Do you still use posix-aio with O_DIRECT?
I'd be very interested in a linux-native AIO trove module that uses
O_DIRECT, and this would avoid any buffer cache hits. I get the best IO
performance out of our storage servers when using linux native O_DIRECT
and linux native AIO.
Sam Lang wrote:
Hi Phil,
Its good to get this functionality into the code base -- we've had a
number of attempts at this sort of thing, but none of them got
committed to HEAD, and having it in there in whatever state is better
than not. I have a concern (and overall design gripe) with the use of
AIO interfaces for this sort of thing, when we already have callback
structures in dbpf.
We now have two levels of indirection, with threads being created and
managed in both. Obviously, that's more code to manage in different
locations that do more or less the same thing, making it harder for
others to understand and augment.
In general I don't think the aio callback structures are needed at
all, but its admittedly much easier to implement to those functions
than the dbpf ones, if only because of the disorderly op mgmt code in
dbpf bstream.
I don't know what our long term plans will be for the trove code, but
I would vote for trying to move towards a simpler centralized location
for management of the IO threads and queues, and different callbacks
for IO impls. I've done a prototype of this for queue/thread
management and O_DIRECT, and I think it would clean things up quite a
bit to go that route.
-sam
On Apr 17, 2008, at 4:10 PM, Phil Carns wrote:
There is a new trove method available in trunk now called "null-aio".
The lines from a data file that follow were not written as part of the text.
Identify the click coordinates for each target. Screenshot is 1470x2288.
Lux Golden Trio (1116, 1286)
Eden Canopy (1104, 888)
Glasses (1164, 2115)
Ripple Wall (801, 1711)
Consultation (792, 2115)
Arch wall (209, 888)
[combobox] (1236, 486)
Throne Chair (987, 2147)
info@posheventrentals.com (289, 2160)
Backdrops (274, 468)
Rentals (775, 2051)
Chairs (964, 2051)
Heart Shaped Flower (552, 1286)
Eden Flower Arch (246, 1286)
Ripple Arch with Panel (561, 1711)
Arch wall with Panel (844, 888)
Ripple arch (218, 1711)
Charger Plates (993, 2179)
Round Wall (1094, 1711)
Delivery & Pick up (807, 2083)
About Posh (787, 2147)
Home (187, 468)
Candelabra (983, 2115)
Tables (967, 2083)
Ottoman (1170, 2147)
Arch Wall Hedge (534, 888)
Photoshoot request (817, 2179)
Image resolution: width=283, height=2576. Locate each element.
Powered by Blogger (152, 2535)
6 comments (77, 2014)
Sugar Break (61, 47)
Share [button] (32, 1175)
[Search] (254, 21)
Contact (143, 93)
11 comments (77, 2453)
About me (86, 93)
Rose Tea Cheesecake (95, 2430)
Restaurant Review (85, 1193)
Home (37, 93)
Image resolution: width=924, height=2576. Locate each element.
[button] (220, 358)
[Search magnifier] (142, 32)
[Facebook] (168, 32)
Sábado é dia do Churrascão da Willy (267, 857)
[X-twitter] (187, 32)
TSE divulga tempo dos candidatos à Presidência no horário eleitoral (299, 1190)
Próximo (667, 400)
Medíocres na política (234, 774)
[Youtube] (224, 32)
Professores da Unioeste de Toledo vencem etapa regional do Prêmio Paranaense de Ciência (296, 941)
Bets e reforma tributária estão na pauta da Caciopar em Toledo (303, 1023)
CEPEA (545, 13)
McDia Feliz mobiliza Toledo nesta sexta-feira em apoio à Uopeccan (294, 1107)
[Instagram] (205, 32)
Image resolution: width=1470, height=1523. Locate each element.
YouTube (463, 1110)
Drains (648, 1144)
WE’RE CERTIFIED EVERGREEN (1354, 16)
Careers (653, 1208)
It can be selected by putting "TroveMethod null-aio" in the
<StorageHints> section of the file system configuration file.
This is only useful for debugging purposes, because it deliberately
skips doing any file I/O on the server side. Please use with
caution! It does all metadata operations the same as any other
method, but file reads will return garbage and file writes are thrown
away. Writing beyond eof triggers a truncate to mimic the
appropriate resulting bstream size.
This might be useful once in a while for narrowing down performance
problems between network and storage. It takes the storage out of
the loop and shows approximately what the network is capable of by
itself. Of course it will only work for benchmarks that don't verify
data correctness (or otherwise rely on data read off of PVFS).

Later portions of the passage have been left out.